** Goal **
Repeat the entries verbatim, starting at the line that contains "Formations [button] (445, 42)" and ending at the line that contains "Events (322, 18)", both included.

** Data for the task **

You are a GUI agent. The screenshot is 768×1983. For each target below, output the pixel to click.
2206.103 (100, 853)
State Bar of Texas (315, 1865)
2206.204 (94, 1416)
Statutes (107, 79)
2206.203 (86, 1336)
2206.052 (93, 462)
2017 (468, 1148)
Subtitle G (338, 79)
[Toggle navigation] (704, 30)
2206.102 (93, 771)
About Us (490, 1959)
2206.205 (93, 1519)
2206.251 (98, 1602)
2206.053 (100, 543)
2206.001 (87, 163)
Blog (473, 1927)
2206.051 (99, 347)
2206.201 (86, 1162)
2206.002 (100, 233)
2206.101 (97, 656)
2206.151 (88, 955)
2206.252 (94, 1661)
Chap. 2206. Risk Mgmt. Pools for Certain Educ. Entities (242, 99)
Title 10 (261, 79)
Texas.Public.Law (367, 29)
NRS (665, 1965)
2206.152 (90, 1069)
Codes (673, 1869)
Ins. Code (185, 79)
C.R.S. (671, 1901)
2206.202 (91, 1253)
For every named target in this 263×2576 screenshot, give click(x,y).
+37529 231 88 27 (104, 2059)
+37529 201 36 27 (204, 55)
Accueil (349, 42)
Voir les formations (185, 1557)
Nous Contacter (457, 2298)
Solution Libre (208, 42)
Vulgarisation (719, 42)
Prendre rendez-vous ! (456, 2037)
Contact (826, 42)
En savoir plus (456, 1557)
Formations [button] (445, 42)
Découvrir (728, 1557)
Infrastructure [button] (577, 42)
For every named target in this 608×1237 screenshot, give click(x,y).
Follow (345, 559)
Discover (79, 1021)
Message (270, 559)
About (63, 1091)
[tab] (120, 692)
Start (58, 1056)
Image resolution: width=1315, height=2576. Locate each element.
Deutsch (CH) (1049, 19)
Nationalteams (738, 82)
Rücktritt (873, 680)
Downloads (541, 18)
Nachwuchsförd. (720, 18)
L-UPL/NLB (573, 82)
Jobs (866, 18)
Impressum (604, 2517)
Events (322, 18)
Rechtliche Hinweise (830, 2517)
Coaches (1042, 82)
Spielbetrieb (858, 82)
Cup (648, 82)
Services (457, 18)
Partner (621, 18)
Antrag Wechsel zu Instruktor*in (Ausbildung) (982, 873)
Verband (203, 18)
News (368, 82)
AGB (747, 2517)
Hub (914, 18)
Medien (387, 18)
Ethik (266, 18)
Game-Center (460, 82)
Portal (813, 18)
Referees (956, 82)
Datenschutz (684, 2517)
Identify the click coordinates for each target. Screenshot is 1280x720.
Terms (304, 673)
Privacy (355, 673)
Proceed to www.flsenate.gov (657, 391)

** Correct answer **
Formations [button] (445, 42)
Découvrir (728, 1557)
Infrastructure [button] (577, 42)
For every named target in this 608×1237 screenshot, give click(x,y).
Follow (345, 559)
Discover (79, 1021)
Message (270, 559)
About (63, 1091)
[tab] (120, 692)
Start (58, 1056)
Image resolution: width=1315, height=2576. Locate each element.
Deutsch (CH) (1049, 19)
Nationalteams (738, 82)
Rücktritt (873, 680)
Downloads (541, 18)
Nachwuchsförd. (720, 18)
L-UPL/NLB (573, 82)
Jobs (866, 18)
Impressum (604, 2517)
Events (322, 18)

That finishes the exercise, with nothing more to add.